**Task objective:** Can you rewrite part of the data below as a Markdown table with columns "Row" and "Text"? Begin at the line that contains "You are a GUI" and stop after the line that contains "Image resolution: width=1252", skipping blank lines and giving each line its row number.

▼▼▼

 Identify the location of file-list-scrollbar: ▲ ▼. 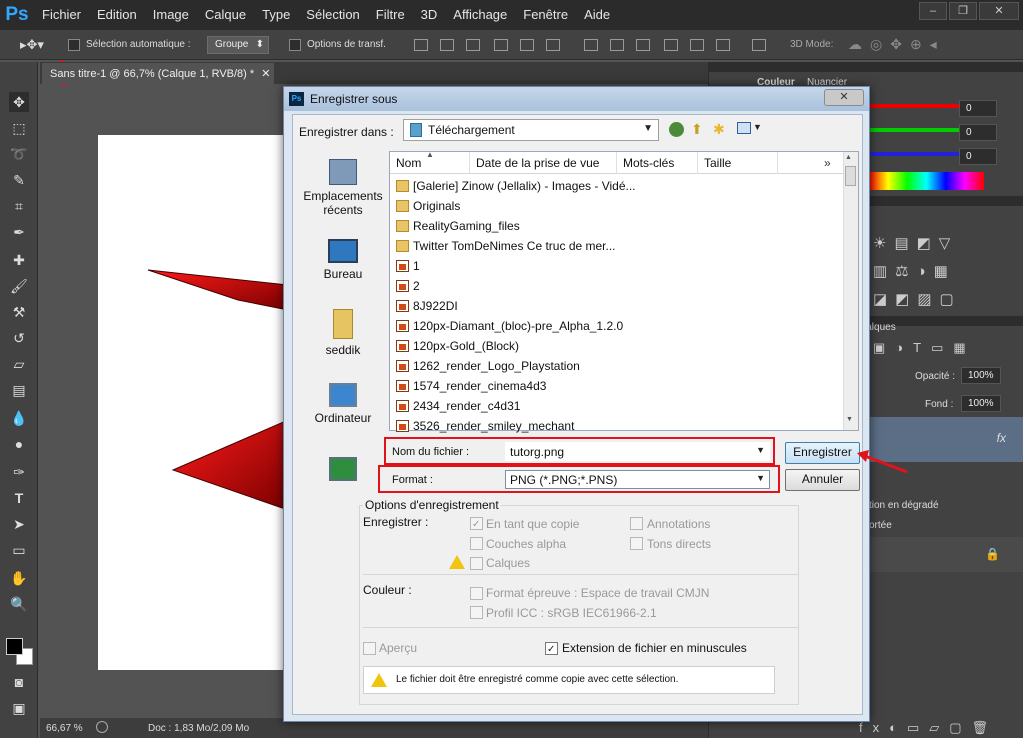
(850, 291).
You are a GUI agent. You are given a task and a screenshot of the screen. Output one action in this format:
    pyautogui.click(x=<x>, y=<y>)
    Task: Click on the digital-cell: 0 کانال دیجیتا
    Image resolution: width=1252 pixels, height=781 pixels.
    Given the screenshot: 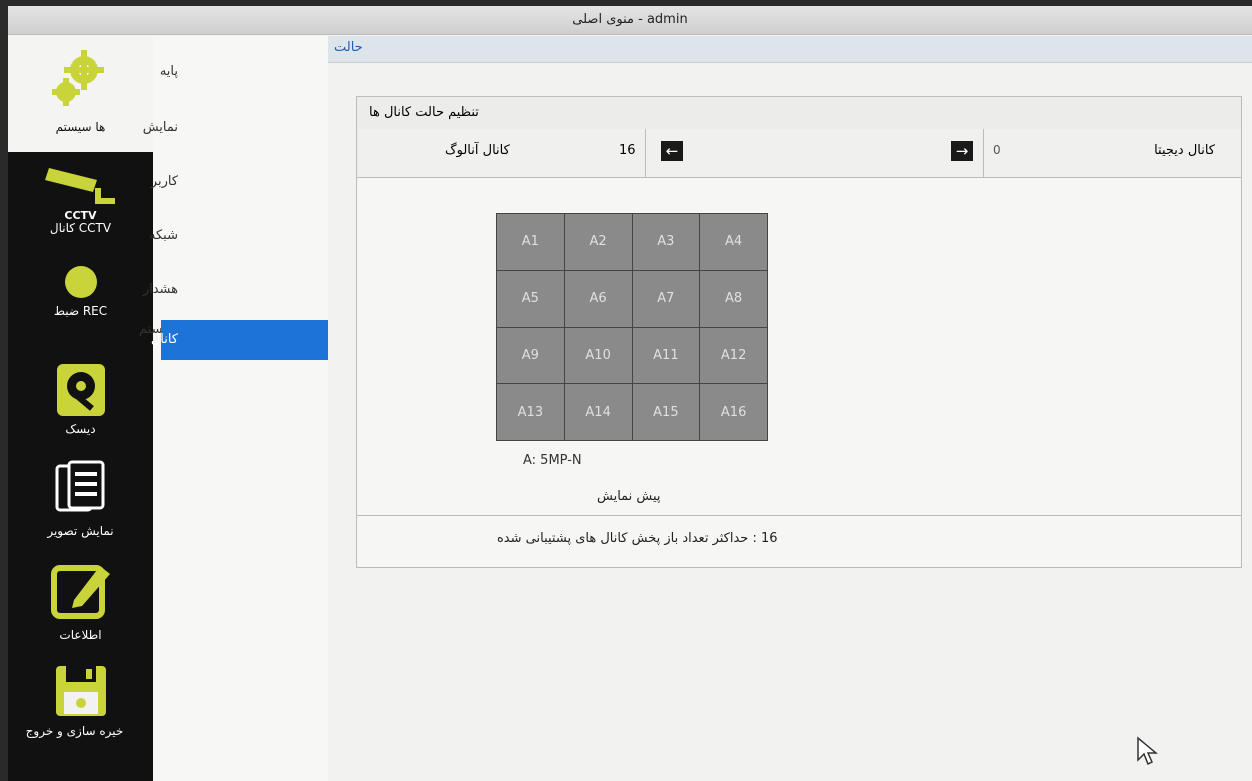 What is the action you would take?
    pyautogui.click(x=1112, y=153)
    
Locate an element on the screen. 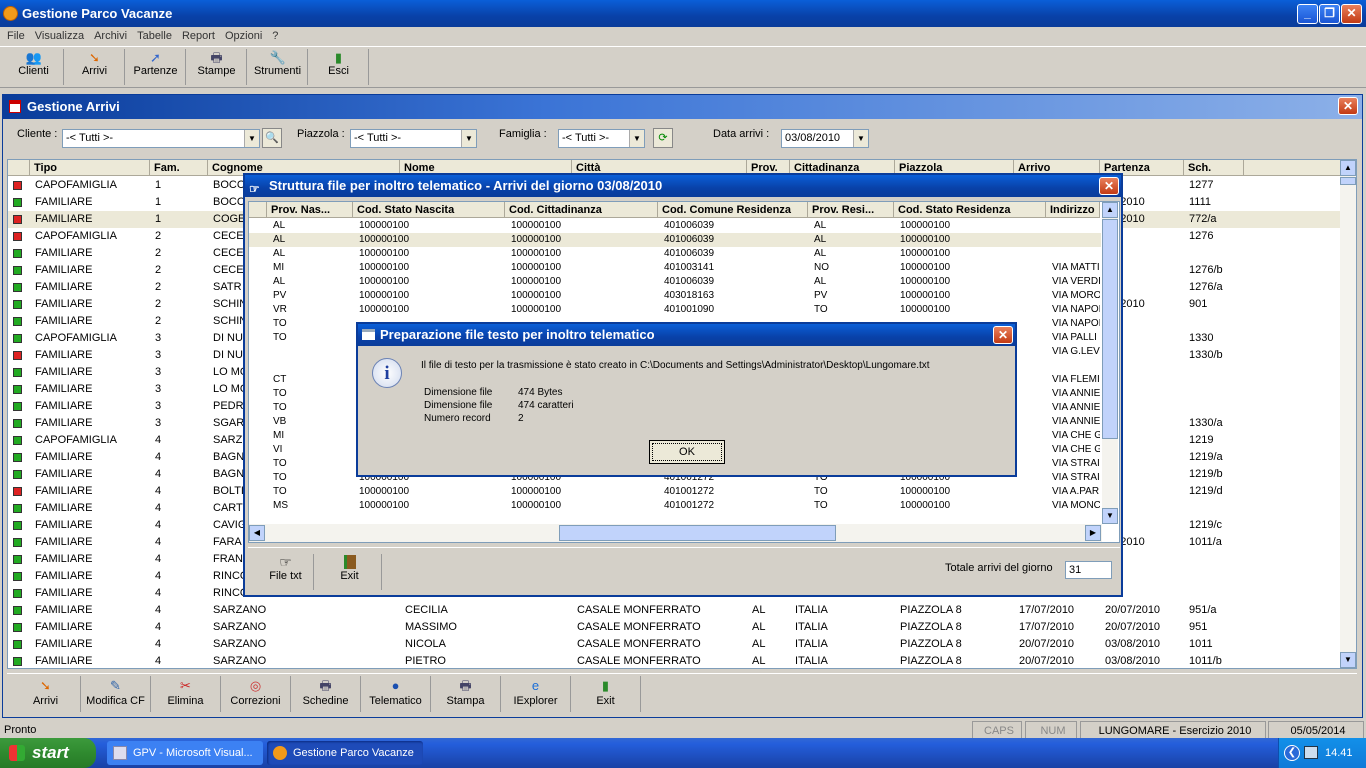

▲▲▲

**Answer box:**
| Row | Text |
|---|---|
| 1 | You are a GUI agent. You are given a task and a screenshot of the screen. Output one action in this format: |
| 2 |     pyautogui.click(x=<x>, y=<y>) |
| 3 |     Task: Click on the digital-cell: 0 کانال دیجیتا |
| 4 |     Image resolution: width=1252 pixels, height=781 pixels. |